Pero yo, personalmente, quedo fascinado durante esas charlas iniciales que he mencionado antes. Para empezar, nada más entrar a las clases, siempre soy recibido entre sonrisas que, vistas desde mis ojos, son las más sinceras. Son las sonrisas de quien una mañana recibe la visita sorpresa de alguien inesperado, a la hora en la que tocaría ponerse a corregir los deberes de mates. En el momento de dar la charla, además de educador ambiental, soy un poco sociólogo, en el sentido de que los observo, y los observo como individuos humanos, como proyectos de futuras personas formadas. Quedo maravillado por su interés. Tienen nueve, diez, once años, y ponen más atención que la mayoría de las personas adultas. Se pasan el rato preguntando, compartiendo opiniones y anécdotas, participan, cooperan… ¡no tienen vergüenza ninguna! Es extraordinario. Están completamente libres de todo tipo de prejuicios. Me ocurre que vuelvo a creer en el ser humano cuando entro en un aula de primaria de un colegio público y veo niños de todas las etnias y culturas compartiéndolo todo, compartiendo las alegrías, compartiendo los materiales, compartiendo el comienzo de sus vidas, compartiendo su educación. Es algo que me llena el alma. ¡Y me sorprende! Porque lo cierto es que soy una persona pesimista, y más aún en lo que se refiere al ser humano en su relación consigo mismo. Pero esto de lo que hablo es de otro mundo. Es un pequeño mundo dentro de nuestro caótico, desigual e injusto mundo. Negros, blancos, magrebíes, gitanos…se hacen bromas, se cogen de la mano, se escogen mutuamente como pareja para el juego. En definitiva, y lo afirmo rotundamente, son más humanos que la mayoría de los adultos. ¡Qué digo! Son más humanos que todos los adultos.
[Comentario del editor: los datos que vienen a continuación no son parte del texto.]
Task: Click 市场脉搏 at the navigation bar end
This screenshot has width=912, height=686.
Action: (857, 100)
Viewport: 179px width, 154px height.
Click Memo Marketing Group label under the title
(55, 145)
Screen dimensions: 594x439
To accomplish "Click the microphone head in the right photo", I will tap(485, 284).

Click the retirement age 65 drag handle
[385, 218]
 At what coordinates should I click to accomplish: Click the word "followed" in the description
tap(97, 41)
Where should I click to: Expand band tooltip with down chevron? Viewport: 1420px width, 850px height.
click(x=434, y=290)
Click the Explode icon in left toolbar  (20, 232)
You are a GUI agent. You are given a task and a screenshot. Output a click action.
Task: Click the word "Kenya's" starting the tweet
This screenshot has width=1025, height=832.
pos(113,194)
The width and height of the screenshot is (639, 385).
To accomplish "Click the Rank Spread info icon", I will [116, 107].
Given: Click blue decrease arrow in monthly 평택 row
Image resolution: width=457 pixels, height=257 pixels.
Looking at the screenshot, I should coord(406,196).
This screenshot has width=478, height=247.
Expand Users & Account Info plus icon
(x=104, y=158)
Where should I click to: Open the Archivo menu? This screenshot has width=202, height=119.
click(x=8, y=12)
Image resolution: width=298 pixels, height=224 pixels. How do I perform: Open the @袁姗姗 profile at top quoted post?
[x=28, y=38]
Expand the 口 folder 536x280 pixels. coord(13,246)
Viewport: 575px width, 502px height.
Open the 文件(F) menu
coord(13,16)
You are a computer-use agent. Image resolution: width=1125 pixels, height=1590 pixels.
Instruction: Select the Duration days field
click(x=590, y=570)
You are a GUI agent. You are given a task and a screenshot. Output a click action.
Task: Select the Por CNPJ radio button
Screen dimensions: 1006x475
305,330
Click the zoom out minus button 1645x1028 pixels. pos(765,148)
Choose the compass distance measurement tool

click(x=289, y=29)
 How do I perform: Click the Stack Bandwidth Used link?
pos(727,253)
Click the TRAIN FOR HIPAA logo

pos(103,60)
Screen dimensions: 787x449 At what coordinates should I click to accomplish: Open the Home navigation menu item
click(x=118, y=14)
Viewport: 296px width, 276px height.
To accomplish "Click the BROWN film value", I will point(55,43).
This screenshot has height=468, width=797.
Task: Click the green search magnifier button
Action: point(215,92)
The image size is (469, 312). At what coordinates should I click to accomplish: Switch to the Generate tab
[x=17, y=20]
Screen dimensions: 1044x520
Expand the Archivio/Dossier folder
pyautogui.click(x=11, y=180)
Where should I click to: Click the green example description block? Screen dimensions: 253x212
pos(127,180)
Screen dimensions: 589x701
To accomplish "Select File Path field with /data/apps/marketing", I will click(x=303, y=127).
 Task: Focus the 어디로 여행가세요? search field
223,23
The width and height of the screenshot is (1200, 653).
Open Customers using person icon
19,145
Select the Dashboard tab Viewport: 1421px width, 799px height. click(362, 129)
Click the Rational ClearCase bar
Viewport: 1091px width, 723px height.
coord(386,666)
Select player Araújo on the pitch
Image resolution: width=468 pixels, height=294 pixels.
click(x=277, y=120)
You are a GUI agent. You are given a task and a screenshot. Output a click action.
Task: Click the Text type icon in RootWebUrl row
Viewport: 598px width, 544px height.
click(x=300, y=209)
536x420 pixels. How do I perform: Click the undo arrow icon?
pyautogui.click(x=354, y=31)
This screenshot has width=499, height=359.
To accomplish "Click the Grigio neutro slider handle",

Así, lo que acontece en mi interior es algo en cierto modo inexplicable y mágico, porque yo era el que iba a enseñarles algo, me llaman “profe”, y muestran un respeto por mi persona, pero me voy de allí pensando que son ellos los que me enseñan y me educan. Y no es una simple sensación, eso es lo que realmente ocurre. Posiblemente yo les transmito un cierto amor por el entorno que les rodea, les transmito respeto por la naturaleza e intento que se sensibilicen con el deterioro que sufre la misma en el estado actual de las cosas. Pero ellos me transmiten otro tipo de respeto, el respeto propio de alguien que no tiene prejuicios, miedos ni frustraciones.
Yo les digo que es mejor sin coche, pero ellos son los que me educan a mí.